Is there public debate about Switzerland’s health care system?

Anyone who is sick has access to any kind of treatment they need, independent of income, social states, or age. Very good care for everybody is provided, however, new diagnostics and treatments, along with the increasing number of younger patients with metabolic syndrome, cause a rise in demand. Costs for medical care and, therefore, the premium for health insurance are rising every year. Debate started some years ago about limiting medical care, but no model has been found which is accepted from the majority of the Swiss population. A debate about end of life was initiated 10 years ago. In Switzerland it is allowed to provide assisted suicide as long as there is no self-interest. In contrast, any form of active ending of life is forbidden. More lately ‘Exit’ and another company provided assisted suicide to ‘tourists’ from Germany and other countries where assistance in suicide is forbidden. Political steps are now required.

What could other countries learn from yours?

In Switzerland we have more physicians, nurses, imaging, radiation equipment, and hospital beds per person. Everybody receives quality medical care. Even catastrophic illness for most does not lead to poverty, and yet we still do not have the highest cost for health care per person.

Is access to electronic information or products influencing what patients want from their doctors in Switzerland?

Yes, television, newspaper and the web are providing a lot of information about medical topics in a scientific manner, and many people are acquiring pseudo knowledge as a result. They get frightened, which forces physicians to perform unnecessary CT scans and MRIs.
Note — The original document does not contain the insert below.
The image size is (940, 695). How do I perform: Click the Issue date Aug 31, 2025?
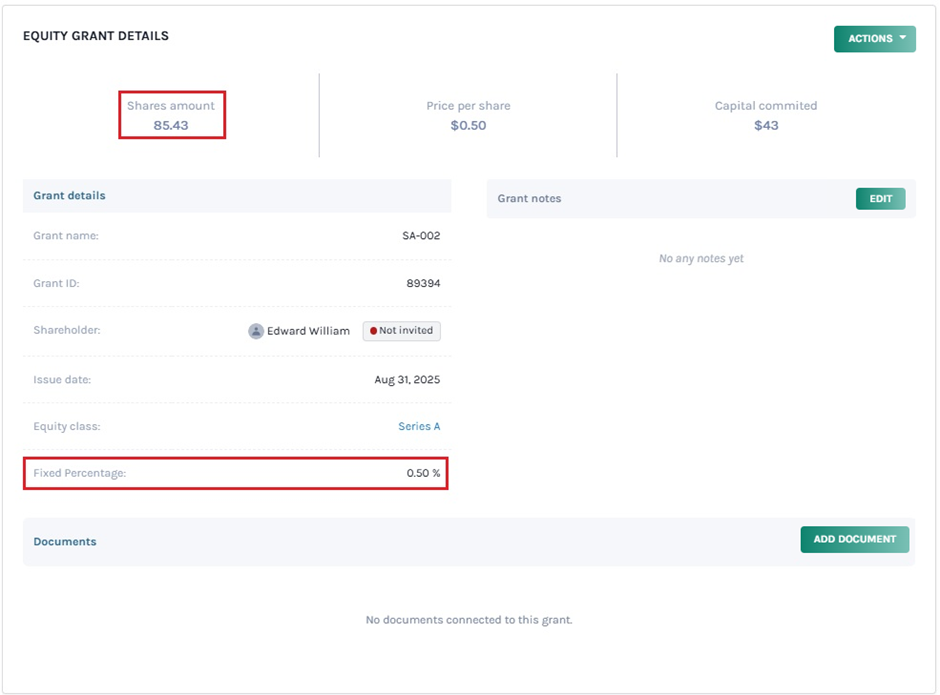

These superfluous analysis and checks are contributing to the rise in health care costs.

Does your society have collaborative relationships with other societies and if so has it been beneficial to your society and how?
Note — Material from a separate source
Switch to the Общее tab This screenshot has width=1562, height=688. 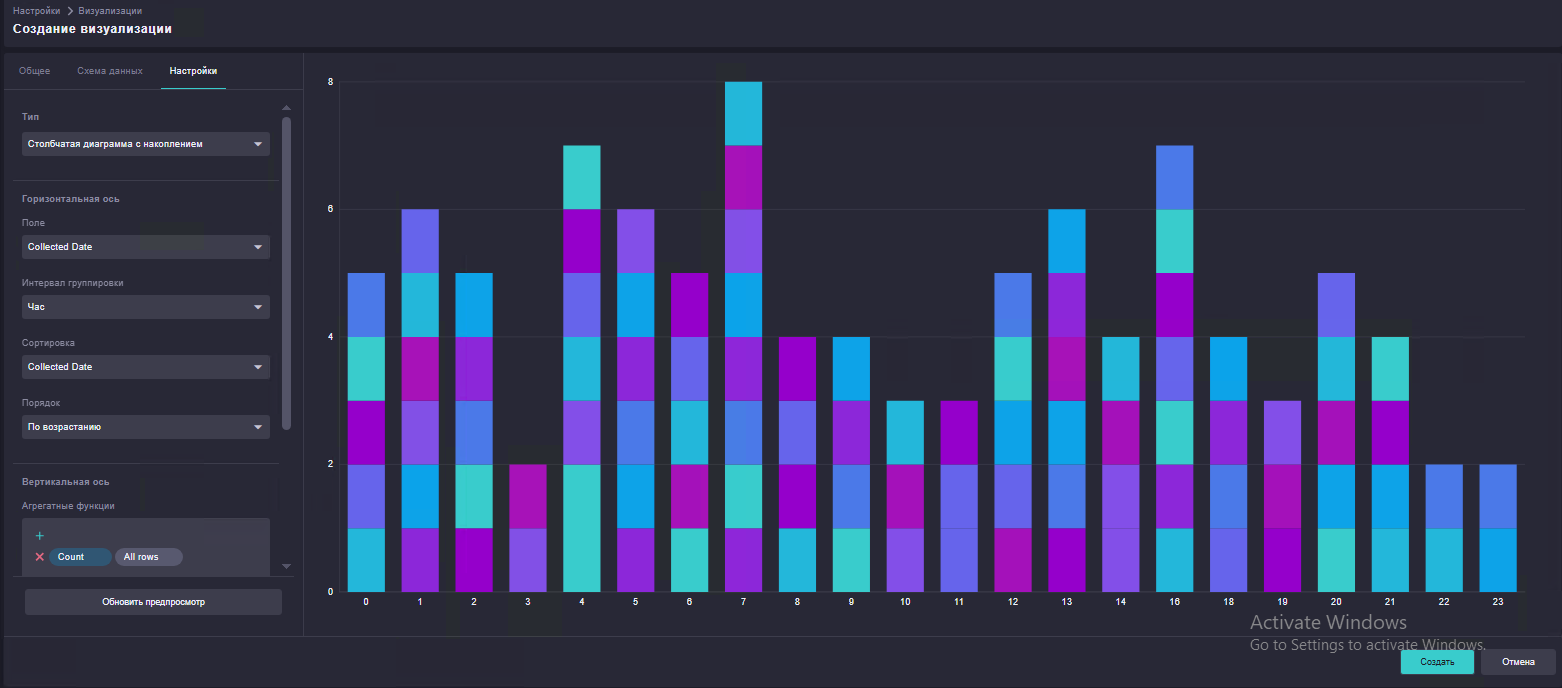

We are very lucky to have good contacts with ACP! It is wonderful to attend the annual meeting. Our members benefit from very interesting teaching programs, MKSAP, scientific books, etc. Our society is a member of the International Society of Internal Medicine and the European Federation of Internal Medicine (EFIM). Each year, a few outstanding young fellows are invited to the summer school of EFIM. In the scientific board of the annual meeting of the German Society of Internal Medicine there is always a Swiss internist as a permanent member. In Switzerland, we always invite other societies to our annual meeting of our society.

My Point of View

William Osler used clinical skills and common sense. These days, technology and laboratory methods and market forces seem to replace both. Furthermore, in the past there were hardly any lawsuits in Switzerland. It is changing now and therefore diagnostic services and therapies are initiated more and more not because of medical requirement, but rather for safety reasons. The volume of analysis therefore rises and thus costs increase any further.